Fronting up to the media with admirable candour in the immediate aftermath of that calamitous 3-0 defeat in Kazakhstan, Shinnie admitted his own substandard performance as a makeshift left-back had been a major factor in a result which got Scotland’s Euro 2020 Group I qualifying bid off to the worst possible start.
Having recovered from the raw emotion of his disappointment, Shinnie now hopes to make his return to the international stage when the Scots bring their dispiriting group stage campaign to a merciful close with the games in Cyprus tomorrow and against the Kazakhs at Hampden on Tuesday.
“Everything about that night in Astana was tough,” reflected the 28-year-old. “The whole team didn’t play great, I didn’t play great. It was one of those nights.
“Do I still have any mental scars from it? No. I’ve been involved in many a bad night in football and will probably have many still to come.
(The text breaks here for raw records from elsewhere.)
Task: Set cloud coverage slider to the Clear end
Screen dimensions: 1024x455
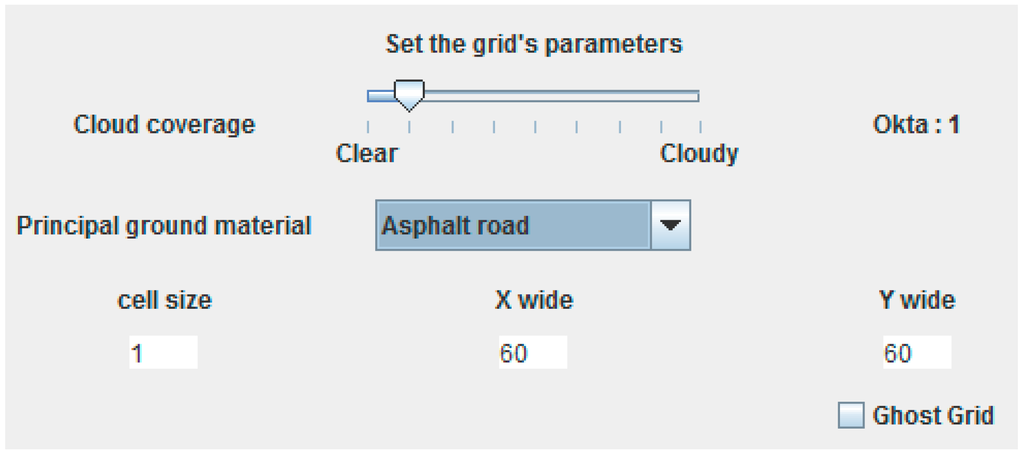Action: pos(370,96)
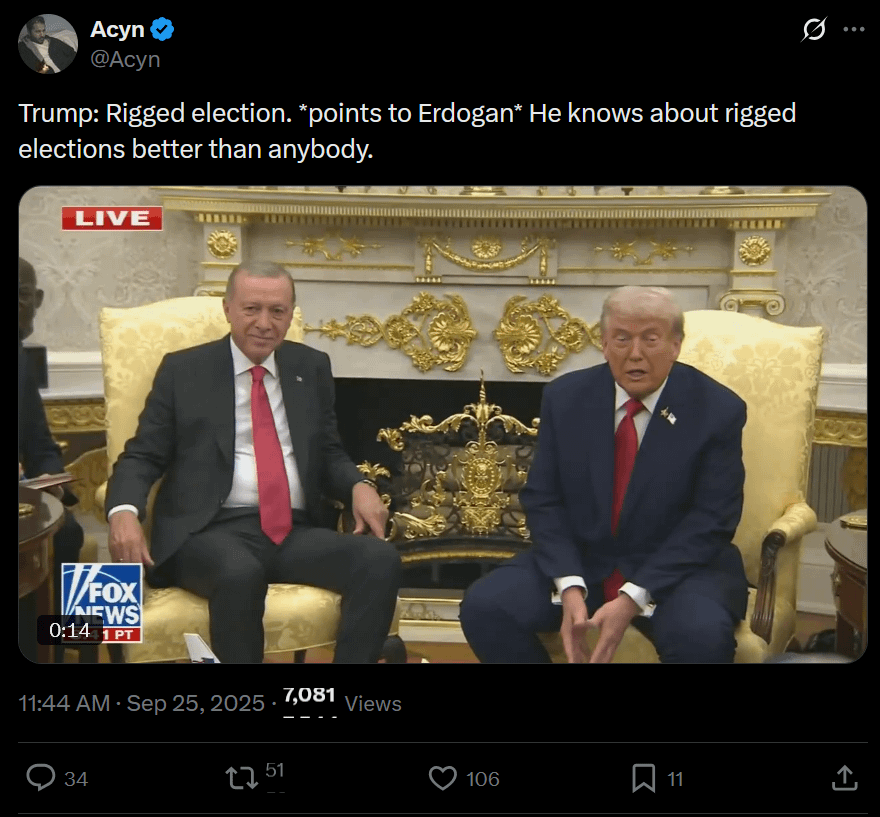The image size is (880, 817).
Task: Click the 51 reposts count
Action: (274, 770)
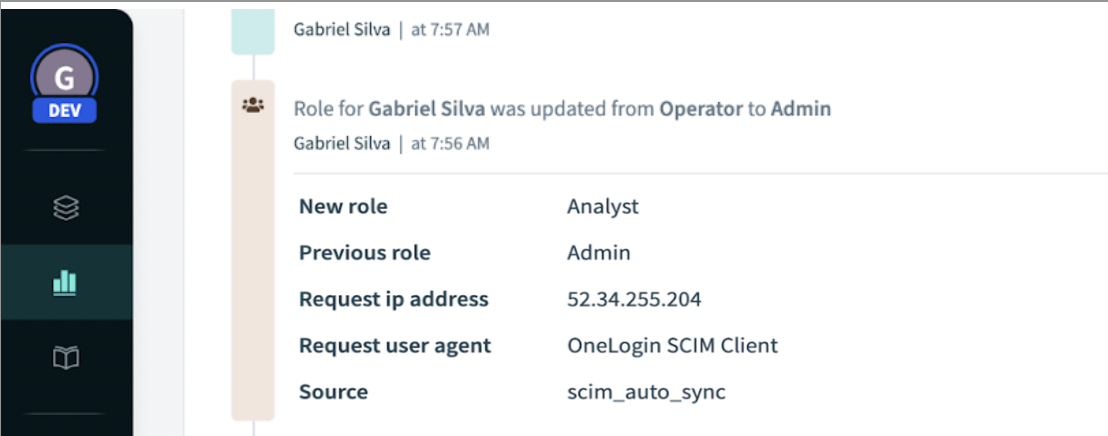Click the Previous role Admin value
This screenshot has height=436, width=1108.
click(598, 253)
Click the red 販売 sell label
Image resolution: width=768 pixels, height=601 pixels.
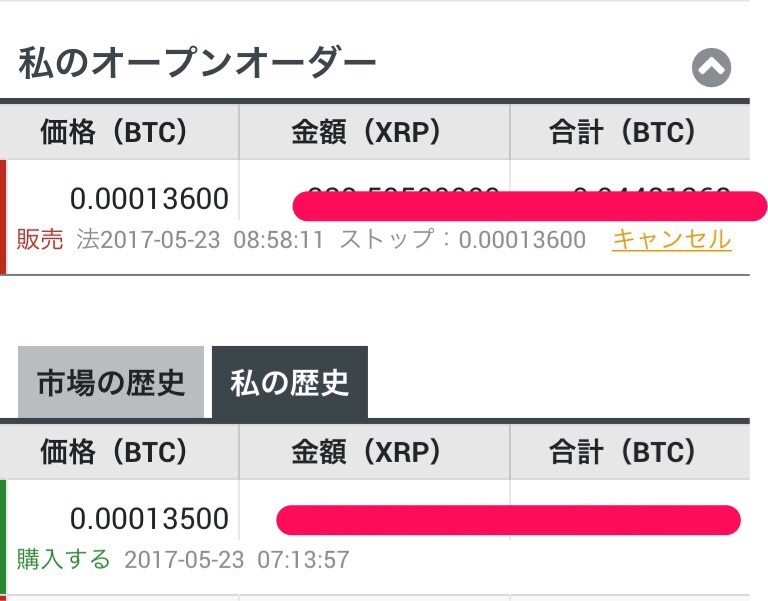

“There is nothing still there in my mind from it. It was a bad night, I took the criticism at the time. You have to get over it and move on.”
The former Aberdeen captain has already displayed his resilience at club level this season at Derby County. Frank Lampard, the manager who signed him in the summer, moved to Chelsea before the season started and his replacement, Phillip Cocu, had no immediate place in his plans for Shinnie. That changed at the start of October when injuries handed Shinnie his chance and he has been a regular in the Derby starting line-up in recent weeks.
“I had a testing start to my career in Derby but came through that and now I’m playing well,” he added.
“It was frustrating to begin with. Going down to a new club was always going to be difficult, with a new manager coming in and a good squad of players. I always knew it was going to be tough. But I wasn’t getting any chances. I wasn’t even coming off the bench and some games I was watching from the stands. But I kept my head down and worked as hard as I could to try and force my way in.
“Eventually I got a chance and took it well. Luckily I have played six games since. It has been good. I’ve enjoyed it. It’s been up and down in terms of results but from a playing point of view,I’ve enjoyed it.
“I never felt I had made a mistake joining Derby, because I could never foresee what would happen with Lampard leaving and everything else.
“But there was a stage when I thought if I’m not going to play here, then I’ll go and play somewhere else. It’s what happens. If one manager doesn’t want you, someone else somewhere else will. Obviously when the summer window closed, I knew I would be at Derby until January anyway, so it was just a case of getting my head down and working as hard as I could.”
Shinnie has yet to feature for Scotland under Steve Clarke, his only involvement since the manager replaced Alex McLeish coming when he was an unused substitute in the June defeat to Belgium in Brussels.
In the absence of both Andy Robertson and Kieran Tierney this week, Shinnie is an option once more for the left-back role which proved so torturous for him in Astana, although Celtic’s under-used summer signing Greg Taylor is a more natural fit.
“I’ll play wherever the manager wants, I’d play in goals if he wanted me to,” said Shinnie who is simply eager to kickstart his Scotland career.
“I want to play as much as I can. Naturally, I would like to play in the middle because that’s where I have been playing for the last four or five years at club level. But if the chance came up to play somewhere else, I would definitely do it. If I got the chance to play left-back again, I would take it. I would look at what I need to do better and try and do it.”